I don't think it's all that strange that, at times, it wasn't that evident that you had Crohn's Disease. If they did a proper diagnosis initially and during subsequent tests it wasn't as apparent, that just tells me you weren't flaring much if at all.

I'm no real help with the other stuff, sorry :( But I'd agree that they probably aren't due to your surgery though I'm sure the surgery didn't help things.

It sucks that you're having to go through all of this :(

*hugs*
 
1. When you say you don't digest foods anymore what does that mean?

2. What do you mean your Crohn's doesn't look like Crohn's?

3. What neuro pain do you have?

4. How has your mental state deteriorated?

I know handle gave you some good advice about electrolytes in that other thread. Without your ileocecal valve and all of your terminal ileum, there's a decent chance that you might get chronic diarrhea. As such, I'd suggest reading this thread and discussing psyllium with your doctor if the need arises.
Hey David. Sorry for rambling on and on in the previous post. Do you know if psyllium will lower cholesterol? That is another thing I don't get. My cholesterol drops and its only 118 now (total). It used to be a lot higher after surgery two years ago. I eat coconut oil (occasionally), take a few fish oil at times, and cook with olive oil.

Its o.k. :) I appreciate all the support on here even if my crohn's-like symptoms may be from an underlying metabolic or other autoimmune problem. Heck I don't even go to the bathroom but once a day so that is another reason the doctors are puzzled. The only other strange problem that I have is recurrent high strep titers followed by fever and sore throat. I had them before crohn's came on and I still get them.
 

David

Co-Founder
Location
Naples, Florida
You have nothing to apologize for! :)

Psyllium can indeed lower cholesterol. It works a lot like the prescribed medications welchol and questran.
 
Haha. I can't win! Do you think they might have some kind of trans-dermal cholesterol releasing patch? LOL. Maybe in the future, eh?

There is a trans-dermal B12 patch. Have you heard of it?
 

DustyKat

Super Moderator
Hey wolfem,

Do you have a copy of the pathology report from the surgery? If not can you obtain a copy?

I can fully appreciate your anger and frustration but I can also see that perhaps the extent of the surgery was necessary.

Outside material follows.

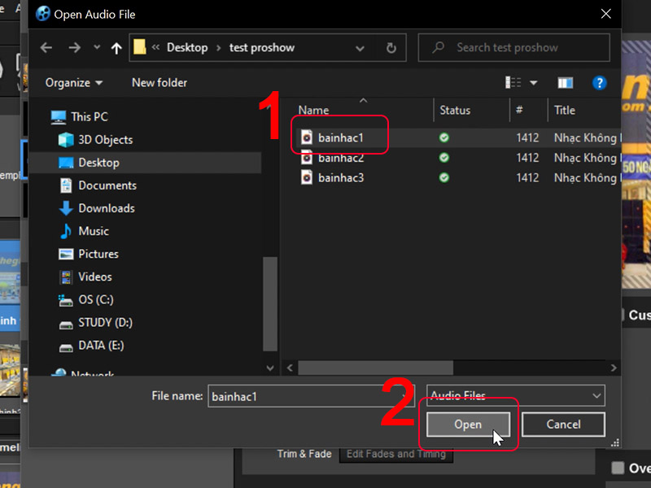651x488 pixels.
Task: Open the Music folder in sidebar
Action: tap(94, 231)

The area removed is as David has said the most common area of bowel affected by CD whether it be alone (ileitis) or in conjunction with the large bowel (ileocolitis). The fact that you have a ruptured abscess to me means you need to establish if there was also a perforation/fistula present. If this was the case then when operating it would have been a natural progression for them to remove that affected area of bowel. Abscesses and fistulas are common complications when the ileum is involved.

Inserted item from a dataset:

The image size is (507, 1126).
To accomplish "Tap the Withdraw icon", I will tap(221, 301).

The amount of bowel removed would be considered conservative and when the last part of the ileum is involved there is no choice but to remove the valve and the caecum as it is not possible to anastomose the two ends, due to size differences, unless of course some sort of reconstructive surgery has also been performed. The ability to anastomose is another reason more bowel than just the diseased part is removed...you can't anastomose diseased ends.

I am not for one moment suggesting that the surgery was needed but just giving you reasons as to why it may have been.

For the surgeon to say it didn't look too bad doesn't mean that there wasn't an area that in fact needed to be resected. It may mean that he expected worse.

Dusty. xxx
 
Oh yes. I see your point. My colonoscopy before I had the surgery revealed active erosive ileitis.

As stated in report:

Active inflammation with ulceration and granulation tissue. Histologic findings are suggestive of crohn's disease. However, infection, and drug injury can produce similar changes.

I can't find the actual pathology report of my surgery yet. I know I have it. One CT showed inflammation of the bowel and then the colonoscopy was performed which confirmed crohn's (sort of). Shortly after that I had another CT which showed an abscess, then surgery. So everything happened very very fast. No time to even react.

As I remember there was no fistula or perforation. I'll have to double check. The abscess was located on the outside of the bowel and was multiloculated.